W11 Protecting Groups in Pharm Chem

Question 1

What are Protecting Groups?

Answer 1

A chemical modification of a functional group which allows for chemoselectivity in a reaction / synthesis
* The reaction will be guided to only take place at the desired part of the molecule
* Prevents unwanted by-products
* Protect parts of the molecule being destroyed in a reaction

Question 2

Example: Reduction of an Ester

Answer 2

• If you want to convert the ester in the molecule below to an alcohol, LiAlH4 could be used – but it will also reduce the ketone.
• Therefore the ketone must be protected to prevent the formation of a diol
  Protecting group (PG)= ethylene glycol

Question 3

PGs: What to Consider? (5)

Answer 3

• Inexpensive
• Commercially available
• Easy and efficient to introduce
• Stable (reaction and purification)
• Efficient removal

Question 4

PGs: What they must do?(5)

Answer 4

• React Selectively
• Provide a good yield
• Selectively removed
• Have no additional functionality (side reactions)
• No additional stereocentres (uncontrolled stereocentres are a major concern in pharmaceutical chemistry)

Question 5

Which Functional Groups are commonly Protected? (3)

Answer 5

1. Alcohols
2. Carbonyls- Aldehydes, Ketones, Carboxylic acids
3. Amines

Question 6

Methods of protecting the common functional groups?

Answer 6

Alcohols- PG= Ethers, benzyl ethers, acetals
Carbonyls- Acetals, ketals
Amines- Amides/Carbamates

Question 7

What are prodrugs?
What are the properties of prodrugs? (7)

Answer 7

Inactive compounds that yield an active compound in the body- usually converted by enzymes.

➢Increase solubility (lipid or water)
➢Improve taste
➢Increase stability (biological and chemical)
➢Reduce toxicity
➢Modify the time of duration of action
➢Deliver drugs to specific site in the body
➢Alleviate pain when administered by injection

Question 8

What are the classes of prodrugs? (2)

Answer 8

Bioprecursor prodrugs & Carrier prodrugs

Bioprecursor Prodrugs:
* Already contain the active component
* Rely on metabolism or chemical modification to release the active component
* Can involve one step, or a series of steps (oxidation or reduction)

Carrier Prodrugs:
* Combination of active drug and carrier species
* Example: lipophilic carrier transport drug across membranes
* The link between the carrier and active species must be a group that is easily metabolised e.g. ester or amide

Question 9

What are some specific uses of Carrier Prodrugs? (6)

Answer 9

➢ Improving absorption and transport through membranes
➢ Slow release e.g. slow hydrolysis of ester- and amide-linked fatty acid carriers
➢ Site-specificity e.g. hydrophilic drugs with lipophilic carriers to cross the blood-brain barrier (dihydropyridine is a particularly useful carrier)
➢ Minimising side effects e.g. aspirin is a prodrug for salicylic acid to minimise bleeding in the GI tract
➢ Improving drug stability e.g. adding metabolically labile groups so stable to undergo first-pass metabolism
➢ Antibody-directed enzyme prodrug therapy (ADEPT) – used to target cancer cells

Question 10

Drug Alliances

Some drugs affect the activity/ pharmacokinetics of other drugs.
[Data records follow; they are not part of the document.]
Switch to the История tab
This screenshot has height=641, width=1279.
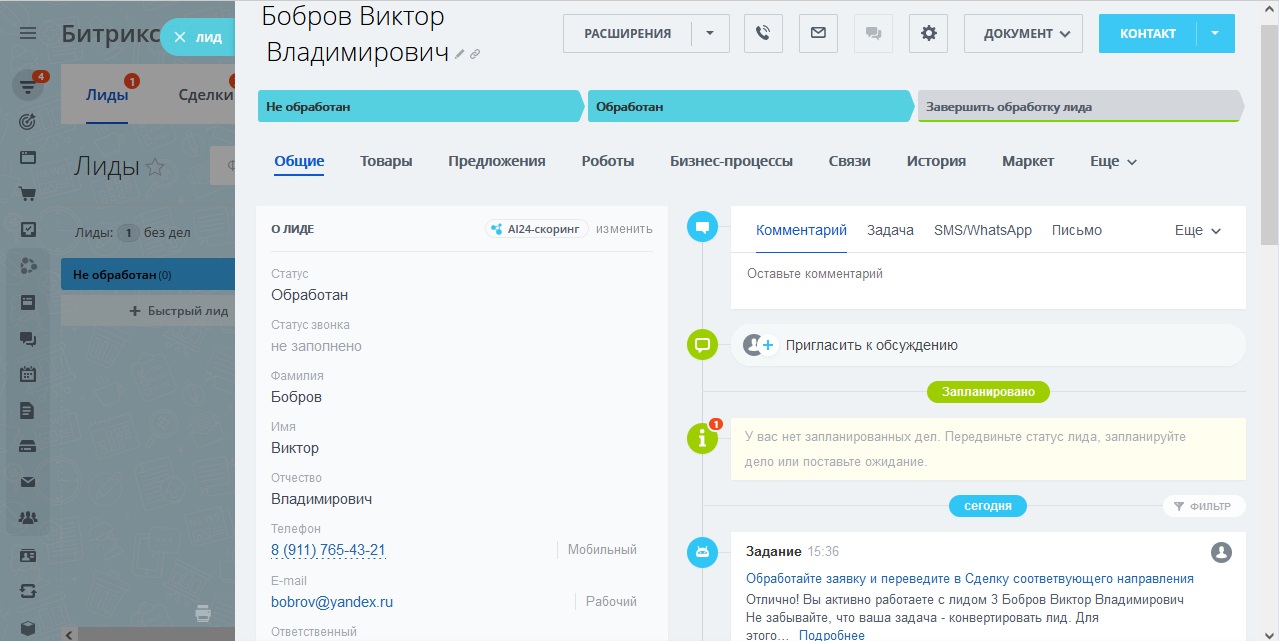click(935, 160)
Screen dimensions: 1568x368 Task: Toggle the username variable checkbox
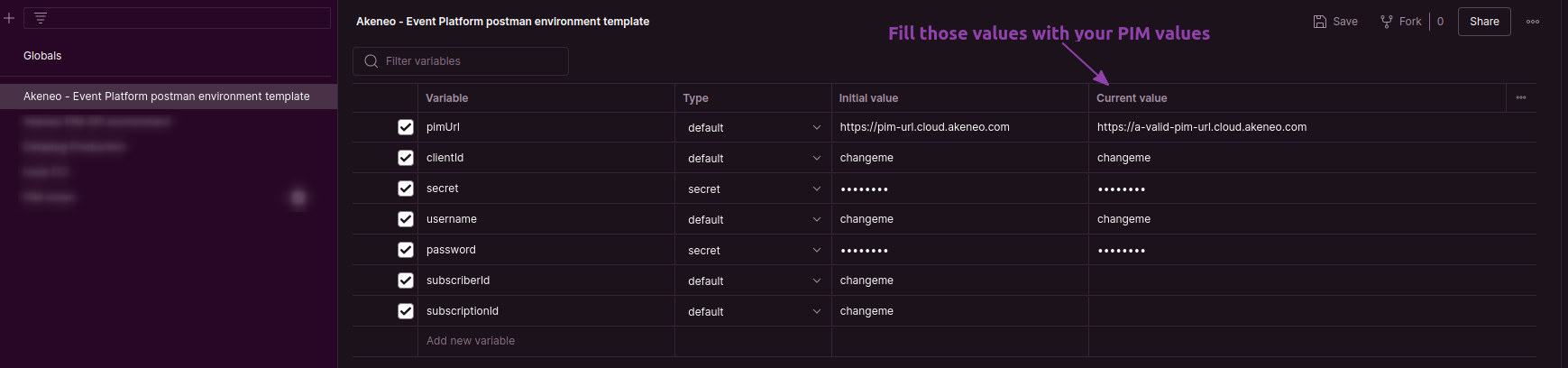coord(406,219)
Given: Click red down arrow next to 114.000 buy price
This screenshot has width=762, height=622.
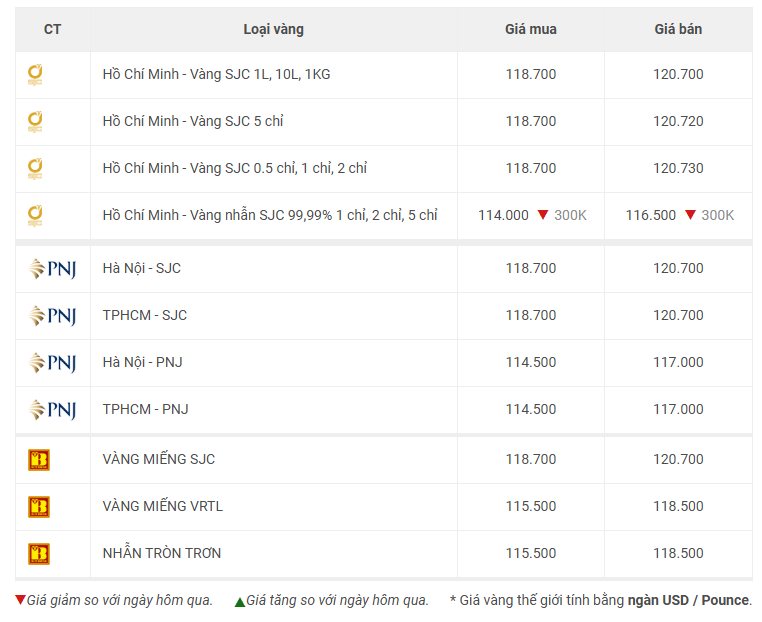Looking at the screenshot, I should tap(543, 214).
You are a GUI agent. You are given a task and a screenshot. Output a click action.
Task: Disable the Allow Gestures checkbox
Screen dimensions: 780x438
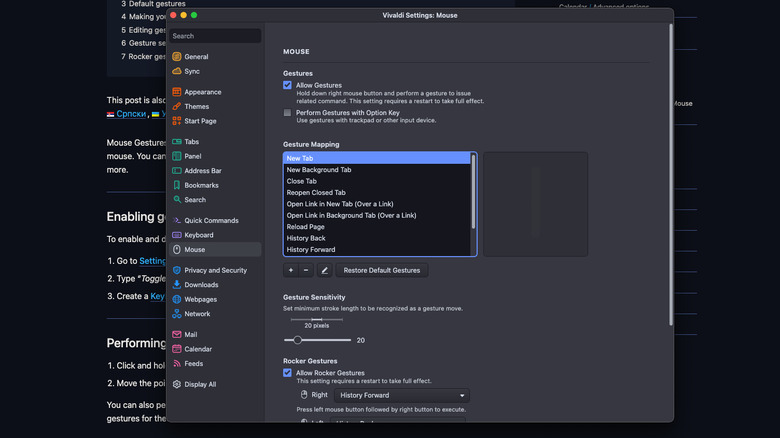click(288, 86)
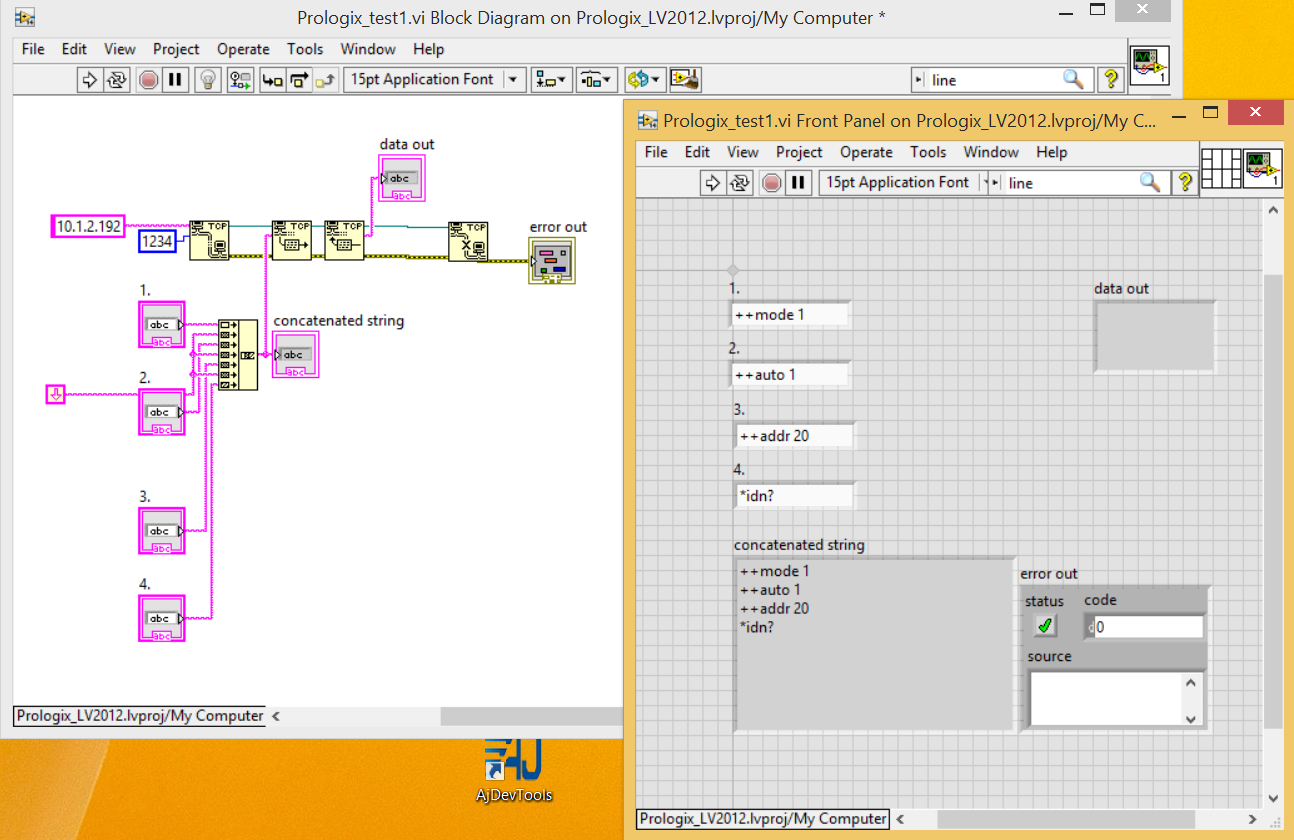Click the error out status indicator

pos(1044,625)
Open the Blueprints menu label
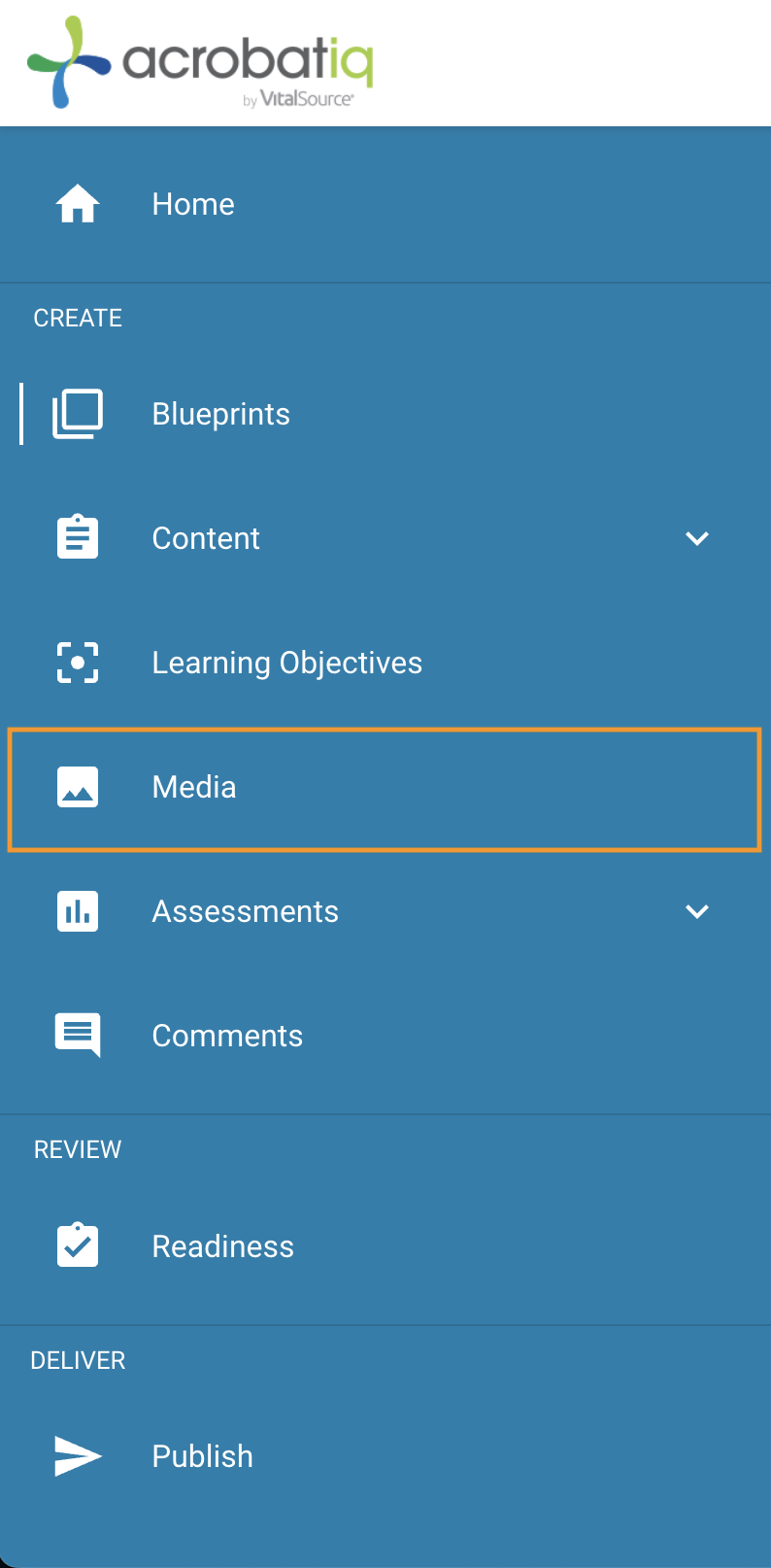The width and height of the screenshot is (771, 1568). click(x=221, y=414)
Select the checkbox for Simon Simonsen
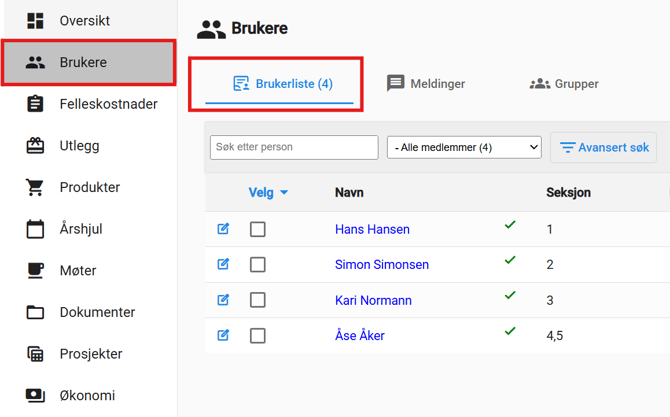Image resolution: width=670 pixels, height=417 pixels. [258, 265]
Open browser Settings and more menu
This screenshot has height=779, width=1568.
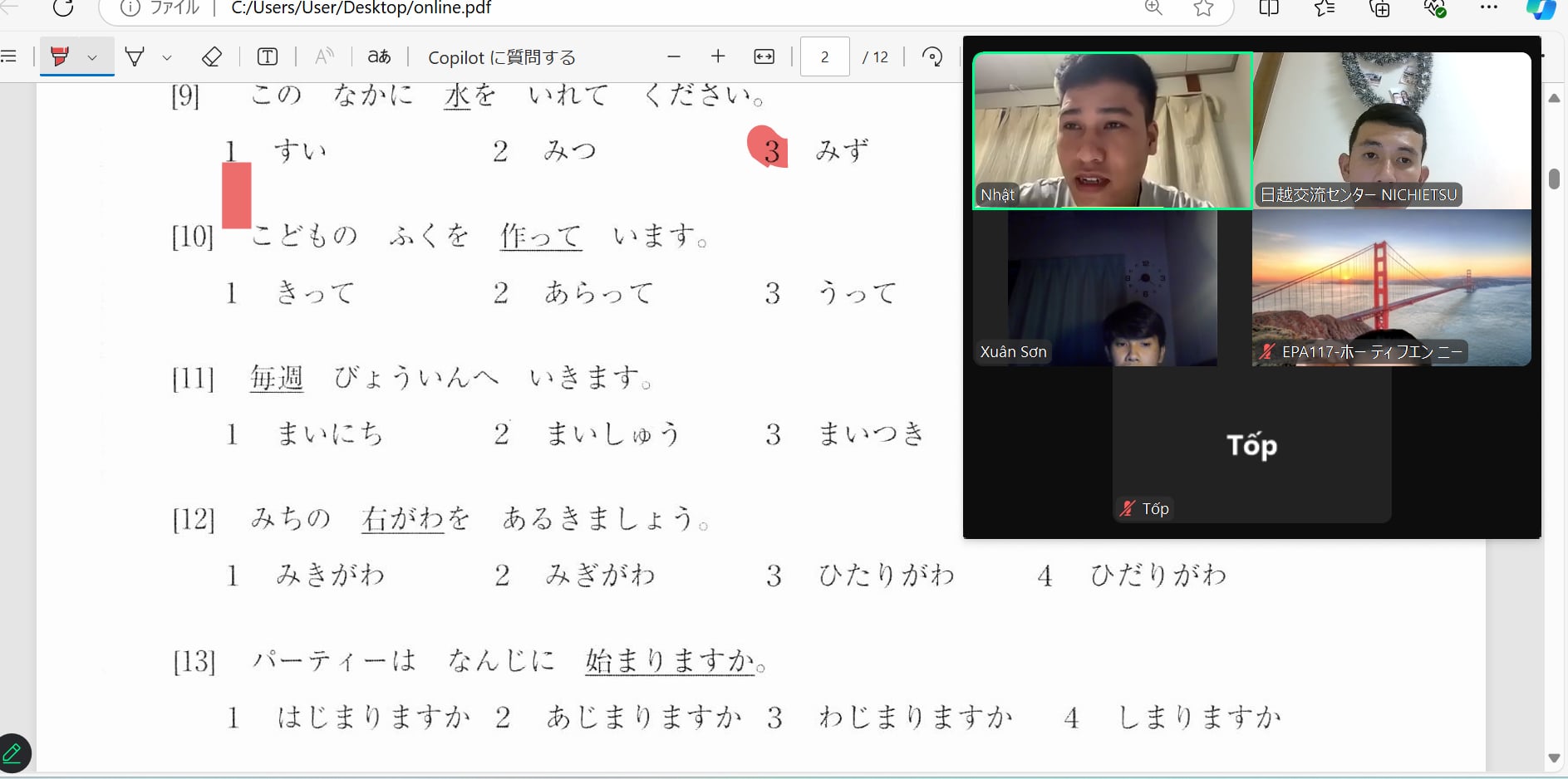[1488, 7]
This can be manipulated and put to good use:

Examples? (3)

Answer 10

➢ Sentry Drugs:
▪ Second drug administered with the principal drug, usually to inhibit the enzyme metabolising it
▪ Example: clavulanic acid inhibits β-lactamase, protecting penicillins (antibiotics)
▪ Example: ritonavir inhibits CYP3A4 enzyme from metabolising lopinavir (HIV treatment)

➢ Localizing the Area of Activity:
▪ Adrenaline is often administered with procaine. Adrenaline constricts the blood vessels in the vicinity of the injection an d so prevents the procaine being removed from the area too quickly by the blood supply

➢ Increasing Absorption:
▪ Metoclopramide is administered alongside analgesics to treat migraine. It increases gastric motility and so helps with faster absorption of the analgesic.